The Weighted Interval Scheduling Problem is a strictly more general version of the Interval Scheduling Problem, in which each interval has a certain value ( or weight) and we want to accept a set of maximum value.

Designing a Recursive Algorithm No natural greedy algorithm is known for this problem, which is why we're looking at dynamic programming. We use the notation from before, where we hvae n requests labeled 1, …, n, with each request i specifying a start time si and a finish time fi. Each interval i now also has a value or weight, vi. Two intervals are compatible if they do not overlap.

Finding the optimal solution on intervals {1,2,..,n} involves looking at the optimal solutions of smaller problems of the form {1,2,…,j}. thus, for any value of j between 1 and n, let Oj denote the optimal solution to the problem consisting of requests {1,…,j} and let OPT(j) denote the value of the solution.

We can say that OPT(j) = max(vj + OPT(p)j)), OPT(j-1)).

Request j belongs to an optimal solution on the set {1,2,..j} if and only if vj + OPT(p(j))≥ OPT(j-1).

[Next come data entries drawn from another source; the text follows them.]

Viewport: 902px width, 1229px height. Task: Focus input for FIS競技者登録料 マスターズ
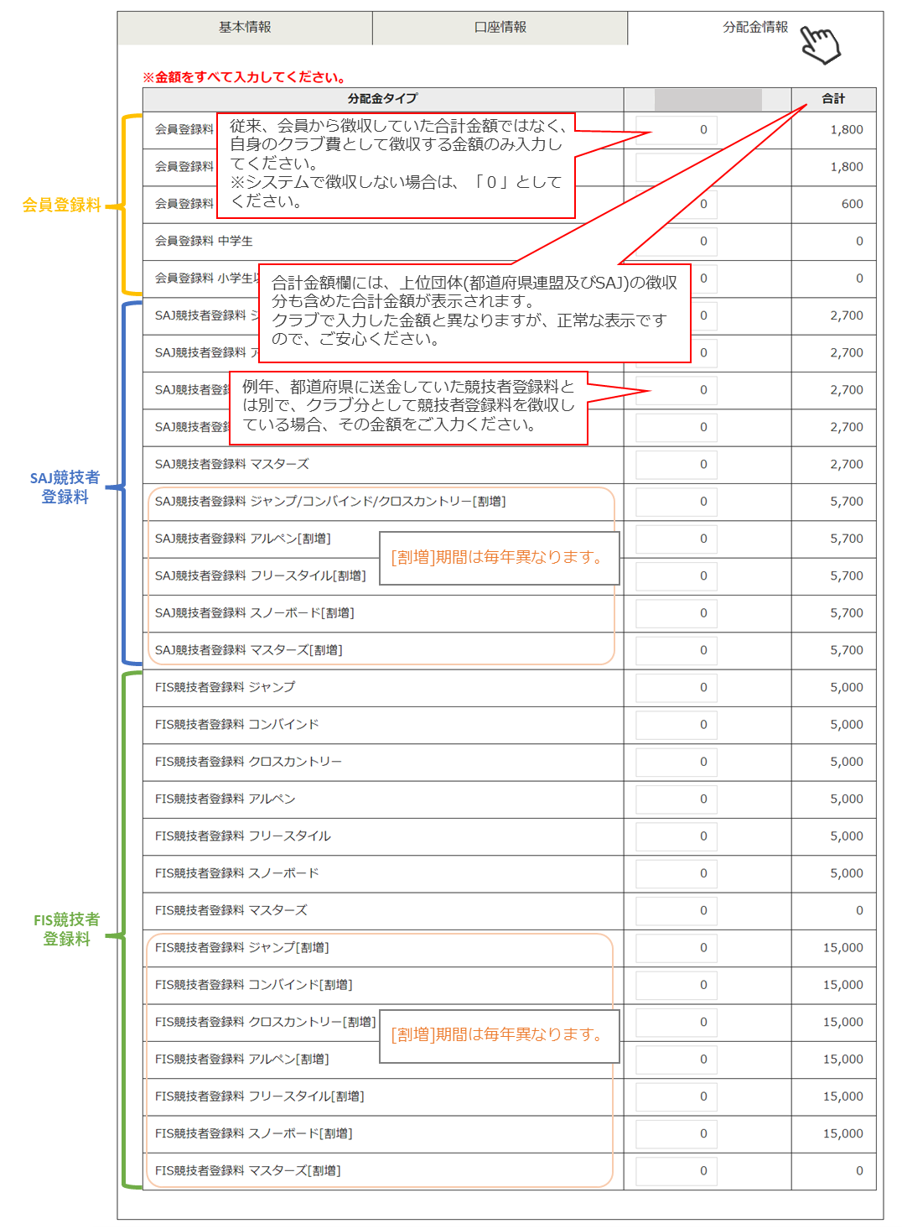pyautogui.click(x=677, y=911)
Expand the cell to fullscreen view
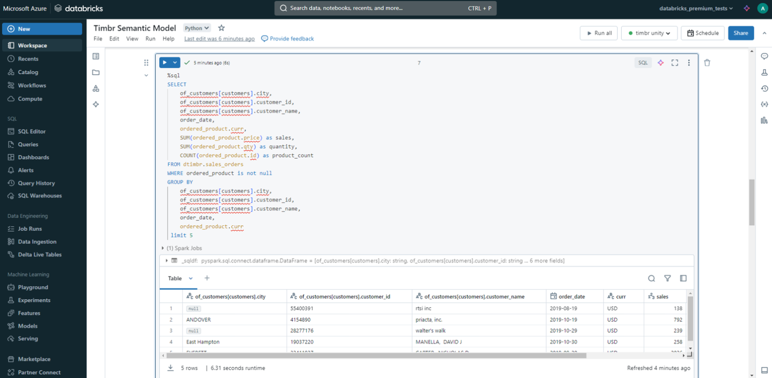 pyautogui.click(x=674, y=62)
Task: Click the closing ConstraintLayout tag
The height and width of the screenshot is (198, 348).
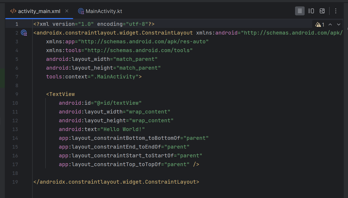Action: pos(116,182)
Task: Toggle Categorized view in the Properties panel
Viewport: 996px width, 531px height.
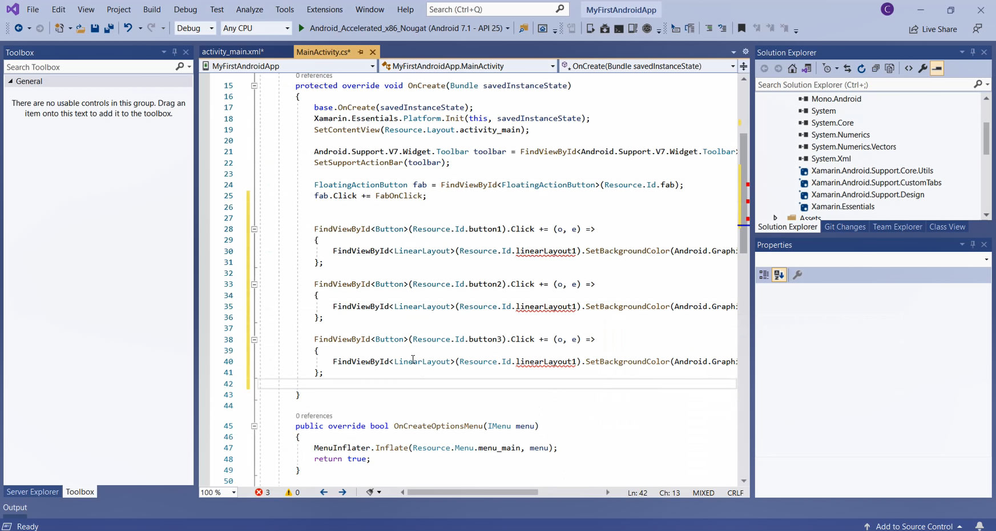Action: (764, 275)
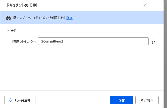Place cursor in the %CurrentItem% text
Screen dimensions: 167x108
click(52, 41)
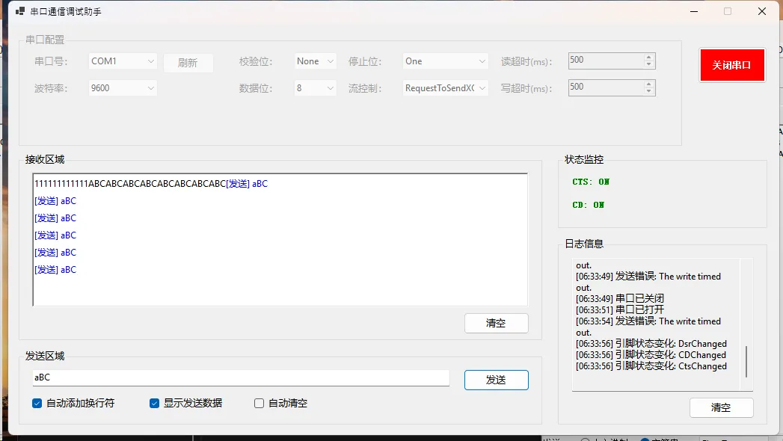This screenshot has width=783, height=441.
Task: Expand the 波特率 9600 dropdown
Action: [123, 88]
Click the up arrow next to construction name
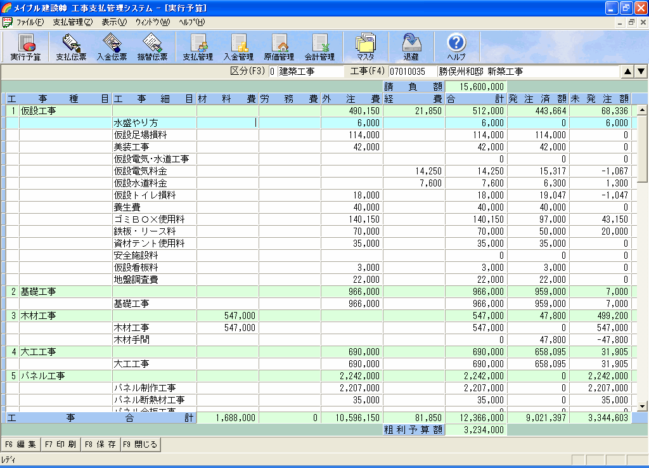The image size is (649, 468). pyautogui.click(x=627, y=72)
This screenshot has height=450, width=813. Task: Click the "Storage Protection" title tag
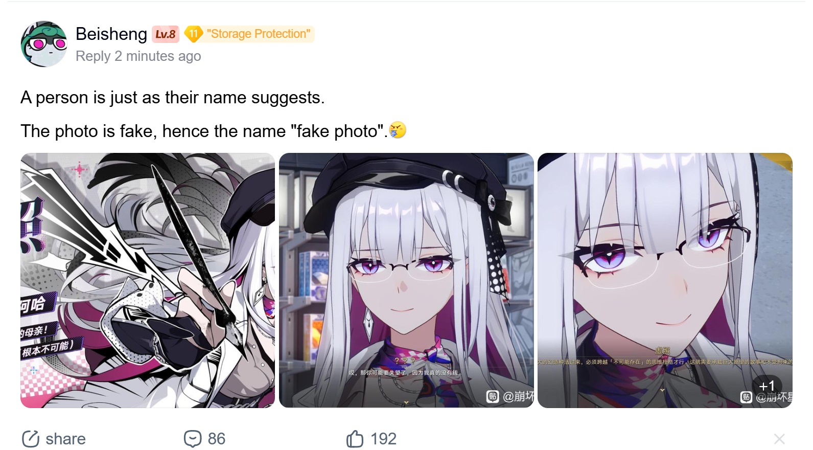click(x=258, y=34)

This gives us a recursive algorithm to compute OPT(n), assuming that we have already sorted the requests by finishing time and computed the values of p(j) for each j.

 Compute-Opt(j)
  If j = 0 then
    Return 0
  Else
    Return max(vj+Compute-Opt(p(j)), Compute-Opt(j-1))
  Endif
  

Compute-Opt(j) correctly computes OPT(j) for each j = 1,2,…,n.

Memoizing the Recursion We note that Compute-Opt is really only solving n + 1 different subproblems. How can we eliminate all the redundancy that's happening? We could store the value of Compute-Opt in globaly accessible place the first time we compute it and then simply use this precomputed value in place of all future recursive calls.

So, to re-implement: We will use an array M[0…n] M[j] will start with the value “empty” but will hold the value of Compute-Opt(j) as soon as it is determined. To determine OPT(n), we invoke M-compute-Opt(n).

M-Compute-Opt(j)
 If j = 0 then
   Return 0
 Else if M[j] is not empty then 
   Return M[j] 
 Else
   Define M[j] = max(vj+M-Compute-Opt(p(j)), M-Compute-Opt(j-1))
   Return M[j]
 Endif
 

Analyzing the Memoized Version The running time of M-Compute-Opt(n) is O(n) (assuming the input intervals are sorted by their finish times.

Computing a Solution in addition to its Value:

Find Solution(j)
 If j = 0 then
   Output nothing
 Else
   If vj+M[p(j)]≥M[j-1] then
     Output j together with the result of Find-Solution(p(j))
   Else
     Output the result of Find-Solution(j-1)
   Endif
 Endif

Since Find-Solution calls itself recursively only on strictly smaller values, it makes a total of O(n) recursive calls and since it spends constant time per call, we have a return of an optimal solution in O(n) time.

We now use the algorithm from 6.1 to sumarize the basic principles of dp.

Designing the Algorithm The key to the efficient algorithm is really the array M. M(n) contains the value of the optimal solution on the full instance, and Find-Solution can be used to trace back through m efficiently and return an optimal solution itself.

The point to realize is that we can direclty compute teh entries in M by an iterative algorithm, rather than using memoized recursion. We just start with M[0] = 0 and keep incrementing j. So,

Iterative-Compute-Opt
 M[0] = 0
 For j = 1,2,...,n
   M[j] = max(vj+M[p(j)], M[j-1])
 Endfor
 

Analyzing the Algorithm The running time of Iterative-Compute-Opt is O(n), since it explicitly runs for n iterations and spends constant time in each.